■ WHAT YOU SHOULD DO
Note each line of the entries that includes "Select". Then copy those lines.

■ RECORDS SUPPLIED

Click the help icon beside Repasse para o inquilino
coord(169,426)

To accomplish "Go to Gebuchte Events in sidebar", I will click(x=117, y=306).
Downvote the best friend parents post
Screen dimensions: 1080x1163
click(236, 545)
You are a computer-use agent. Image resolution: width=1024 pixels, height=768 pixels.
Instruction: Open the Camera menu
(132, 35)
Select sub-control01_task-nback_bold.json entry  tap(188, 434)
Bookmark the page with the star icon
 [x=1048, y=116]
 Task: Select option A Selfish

■ EXERCISE ANSWER
Select sub-control01_task-nback_bold.json entry  tap(188, 434)
 Task: Select option A Selfish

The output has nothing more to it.